## DESCRIPTION OF THE TASK
Show each line of the data below that has the string "copy" in it.
★ ★ ★ ★ ★ ★ ★
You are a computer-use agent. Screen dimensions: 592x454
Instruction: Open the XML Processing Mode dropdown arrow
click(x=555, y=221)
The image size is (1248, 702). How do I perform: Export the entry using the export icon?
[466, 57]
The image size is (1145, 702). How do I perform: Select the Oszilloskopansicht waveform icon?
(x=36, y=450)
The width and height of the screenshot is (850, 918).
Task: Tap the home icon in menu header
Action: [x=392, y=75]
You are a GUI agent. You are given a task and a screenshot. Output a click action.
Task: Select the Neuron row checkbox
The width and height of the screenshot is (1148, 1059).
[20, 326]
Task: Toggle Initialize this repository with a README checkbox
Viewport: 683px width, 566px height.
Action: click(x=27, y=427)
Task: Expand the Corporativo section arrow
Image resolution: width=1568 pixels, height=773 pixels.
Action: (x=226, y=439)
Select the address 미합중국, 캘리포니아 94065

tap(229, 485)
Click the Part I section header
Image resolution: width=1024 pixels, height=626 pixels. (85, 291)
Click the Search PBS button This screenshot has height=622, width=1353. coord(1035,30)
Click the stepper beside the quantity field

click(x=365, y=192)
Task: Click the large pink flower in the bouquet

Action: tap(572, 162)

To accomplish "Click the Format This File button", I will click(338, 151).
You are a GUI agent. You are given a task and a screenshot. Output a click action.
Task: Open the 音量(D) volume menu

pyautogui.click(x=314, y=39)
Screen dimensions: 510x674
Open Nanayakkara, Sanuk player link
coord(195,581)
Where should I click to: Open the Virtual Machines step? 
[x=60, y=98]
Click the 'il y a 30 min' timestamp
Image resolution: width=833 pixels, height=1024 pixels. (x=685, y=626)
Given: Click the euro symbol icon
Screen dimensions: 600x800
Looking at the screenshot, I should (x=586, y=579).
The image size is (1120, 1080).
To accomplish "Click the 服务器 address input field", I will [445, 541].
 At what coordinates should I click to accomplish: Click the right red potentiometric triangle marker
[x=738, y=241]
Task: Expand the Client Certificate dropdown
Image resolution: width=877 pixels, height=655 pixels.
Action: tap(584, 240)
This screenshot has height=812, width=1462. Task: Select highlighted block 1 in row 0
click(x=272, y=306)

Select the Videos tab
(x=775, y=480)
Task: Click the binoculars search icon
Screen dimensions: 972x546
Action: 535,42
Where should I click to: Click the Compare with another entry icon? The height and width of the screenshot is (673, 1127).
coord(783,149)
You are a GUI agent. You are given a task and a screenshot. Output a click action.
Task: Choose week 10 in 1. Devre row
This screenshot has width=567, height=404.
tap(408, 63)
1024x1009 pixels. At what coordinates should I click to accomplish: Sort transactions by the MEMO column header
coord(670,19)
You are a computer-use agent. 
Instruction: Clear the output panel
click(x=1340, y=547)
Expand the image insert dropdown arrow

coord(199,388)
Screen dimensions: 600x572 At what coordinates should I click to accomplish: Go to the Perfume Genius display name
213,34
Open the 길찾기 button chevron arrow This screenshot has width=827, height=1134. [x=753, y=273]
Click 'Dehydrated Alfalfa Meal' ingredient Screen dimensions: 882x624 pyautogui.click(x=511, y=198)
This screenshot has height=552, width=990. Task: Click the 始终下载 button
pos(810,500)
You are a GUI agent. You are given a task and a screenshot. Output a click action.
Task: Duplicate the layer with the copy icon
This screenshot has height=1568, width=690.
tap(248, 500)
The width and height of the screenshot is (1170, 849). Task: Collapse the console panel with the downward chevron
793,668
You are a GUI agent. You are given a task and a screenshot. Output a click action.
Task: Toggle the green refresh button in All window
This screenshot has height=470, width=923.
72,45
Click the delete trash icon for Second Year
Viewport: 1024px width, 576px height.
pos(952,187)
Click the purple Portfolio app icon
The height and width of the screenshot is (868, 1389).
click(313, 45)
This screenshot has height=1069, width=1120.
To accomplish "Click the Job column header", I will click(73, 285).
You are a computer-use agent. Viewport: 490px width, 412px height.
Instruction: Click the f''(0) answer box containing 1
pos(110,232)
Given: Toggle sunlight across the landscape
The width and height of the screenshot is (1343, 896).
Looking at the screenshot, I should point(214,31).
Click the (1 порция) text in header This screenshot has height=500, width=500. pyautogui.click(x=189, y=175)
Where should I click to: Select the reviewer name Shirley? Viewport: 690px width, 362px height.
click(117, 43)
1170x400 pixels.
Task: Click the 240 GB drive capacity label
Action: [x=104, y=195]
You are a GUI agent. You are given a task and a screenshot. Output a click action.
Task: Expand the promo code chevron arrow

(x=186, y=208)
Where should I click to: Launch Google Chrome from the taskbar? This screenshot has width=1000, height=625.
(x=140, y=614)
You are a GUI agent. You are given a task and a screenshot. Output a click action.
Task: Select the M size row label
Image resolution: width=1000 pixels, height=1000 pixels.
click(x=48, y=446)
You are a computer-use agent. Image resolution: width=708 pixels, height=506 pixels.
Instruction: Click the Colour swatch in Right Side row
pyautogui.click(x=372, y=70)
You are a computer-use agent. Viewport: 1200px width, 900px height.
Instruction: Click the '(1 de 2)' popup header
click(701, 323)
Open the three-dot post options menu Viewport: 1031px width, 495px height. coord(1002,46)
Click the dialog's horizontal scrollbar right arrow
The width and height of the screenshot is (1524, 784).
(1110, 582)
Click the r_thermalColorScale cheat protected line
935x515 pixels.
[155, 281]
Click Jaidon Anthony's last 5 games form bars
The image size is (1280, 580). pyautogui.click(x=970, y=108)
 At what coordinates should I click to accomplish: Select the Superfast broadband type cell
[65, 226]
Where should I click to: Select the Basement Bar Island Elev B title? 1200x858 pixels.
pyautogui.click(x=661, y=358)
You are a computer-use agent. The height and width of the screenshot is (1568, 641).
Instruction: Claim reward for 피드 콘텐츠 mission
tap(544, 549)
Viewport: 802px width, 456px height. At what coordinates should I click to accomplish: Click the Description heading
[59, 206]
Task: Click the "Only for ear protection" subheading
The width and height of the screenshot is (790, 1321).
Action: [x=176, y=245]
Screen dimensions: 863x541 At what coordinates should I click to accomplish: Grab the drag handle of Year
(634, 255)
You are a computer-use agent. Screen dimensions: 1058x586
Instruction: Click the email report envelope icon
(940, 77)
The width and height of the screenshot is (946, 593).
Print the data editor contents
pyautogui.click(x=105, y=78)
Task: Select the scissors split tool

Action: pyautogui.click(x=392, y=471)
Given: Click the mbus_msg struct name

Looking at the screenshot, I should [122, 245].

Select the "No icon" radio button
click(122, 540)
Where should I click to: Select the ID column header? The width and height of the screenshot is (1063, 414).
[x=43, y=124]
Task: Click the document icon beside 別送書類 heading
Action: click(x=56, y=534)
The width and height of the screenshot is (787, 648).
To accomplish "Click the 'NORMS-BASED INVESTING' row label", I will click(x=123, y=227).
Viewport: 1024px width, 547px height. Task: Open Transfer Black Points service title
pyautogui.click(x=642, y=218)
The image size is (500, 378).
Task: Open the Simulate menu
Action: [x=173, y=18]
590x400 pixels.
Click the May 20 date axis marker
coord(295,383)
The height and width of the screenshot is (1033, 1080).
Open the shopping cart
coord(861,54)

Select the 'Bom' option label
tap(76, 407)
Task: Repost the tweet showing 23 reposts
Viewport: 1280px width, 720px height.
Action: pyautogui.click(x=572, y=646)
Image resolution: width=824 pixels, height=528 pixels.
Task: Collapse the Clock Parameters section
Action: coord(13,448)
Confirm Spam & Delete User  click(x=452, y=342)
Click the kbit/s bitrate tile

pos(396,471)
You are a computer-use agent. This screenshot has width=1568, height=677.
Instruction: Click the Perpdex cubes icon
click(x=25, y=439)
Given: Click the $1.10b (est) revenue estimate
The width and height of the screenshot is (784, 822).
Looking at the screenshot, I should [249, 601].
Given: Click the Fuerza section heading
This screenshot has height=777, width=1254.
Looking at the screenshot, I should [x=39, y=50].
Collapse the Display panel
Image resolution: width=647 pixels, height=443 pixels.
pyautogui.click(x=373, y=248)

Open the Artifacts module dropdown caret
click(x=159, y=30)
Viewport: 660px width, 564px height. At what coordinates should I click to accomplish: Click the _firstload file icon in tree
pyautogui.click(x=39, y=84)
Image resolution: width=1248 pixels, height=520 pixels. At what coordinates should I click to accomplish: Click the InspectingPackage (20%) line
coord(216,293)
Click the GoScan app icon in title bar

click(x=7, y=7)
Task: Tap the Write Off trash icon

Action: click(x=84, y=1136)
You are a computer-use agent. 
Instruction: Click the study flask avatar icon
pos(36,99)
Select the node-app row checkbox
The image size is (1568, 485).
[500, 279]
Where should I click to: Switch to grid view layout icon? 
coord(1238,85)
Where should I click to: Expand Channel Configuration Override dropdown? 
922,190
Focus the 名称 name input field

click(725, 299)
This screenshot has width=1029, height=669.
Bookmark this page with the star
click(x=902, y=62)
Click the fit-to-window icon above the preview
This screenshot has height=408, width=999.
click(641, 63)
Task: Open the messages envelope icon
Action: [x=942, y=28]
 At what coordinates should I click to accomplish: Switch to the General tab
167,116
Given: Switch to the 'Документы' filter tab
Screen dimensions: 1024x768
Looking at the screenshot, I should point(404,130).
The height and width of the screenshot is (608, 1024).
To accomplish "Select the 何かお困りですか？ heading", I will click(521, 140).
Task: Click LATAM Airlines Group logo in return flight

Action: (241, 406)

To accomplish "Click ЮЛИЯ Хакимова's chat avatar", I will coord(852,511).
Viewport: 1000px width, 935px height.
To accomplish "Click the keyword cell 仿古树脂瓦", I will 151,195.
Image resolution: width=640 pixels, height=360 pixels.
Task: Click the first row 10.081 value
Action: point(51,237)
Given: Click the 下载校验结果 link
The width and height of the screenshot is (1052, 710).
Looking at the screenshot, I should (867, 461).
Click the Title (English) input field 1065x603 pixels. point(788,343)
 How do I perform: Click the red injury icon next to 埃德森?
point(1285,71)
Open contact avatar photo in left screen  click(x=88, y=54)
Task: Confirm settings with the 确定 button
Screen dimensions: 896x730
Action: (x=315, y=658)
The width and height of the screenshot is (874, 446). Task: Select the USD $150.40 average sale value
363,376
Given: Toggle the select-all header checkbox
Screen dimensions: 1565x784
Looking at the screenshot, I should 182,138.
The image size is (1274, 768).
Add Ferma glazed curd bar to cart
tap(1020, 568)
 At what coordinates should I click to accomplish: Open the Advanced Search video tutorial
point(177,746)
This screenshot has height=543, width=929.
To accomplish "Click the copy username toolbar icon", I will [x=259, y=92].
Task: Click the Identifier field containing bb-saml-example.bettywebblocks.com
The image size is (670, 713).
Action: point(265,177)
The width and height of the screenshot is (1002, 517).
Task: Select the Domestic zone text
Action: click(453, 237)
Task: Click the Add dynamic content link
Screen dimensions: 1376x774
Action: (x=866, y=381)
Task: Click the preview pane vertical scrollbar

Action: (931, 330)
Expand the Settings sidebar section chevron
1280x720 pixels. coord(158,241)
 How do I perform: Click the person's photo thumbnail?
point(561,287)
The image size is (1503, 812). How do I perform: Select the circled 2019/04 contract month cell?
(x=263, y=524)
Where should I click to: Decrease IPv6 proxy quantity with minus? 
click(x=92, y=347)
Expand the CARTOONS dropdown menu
★ ★ ★ ★ ★ ★ ★
## TASK ANSWER
Task: Duplicate the layer with the copy icon
To accomplish "Click the copy username toolbar icon", I will [x=259, y=92].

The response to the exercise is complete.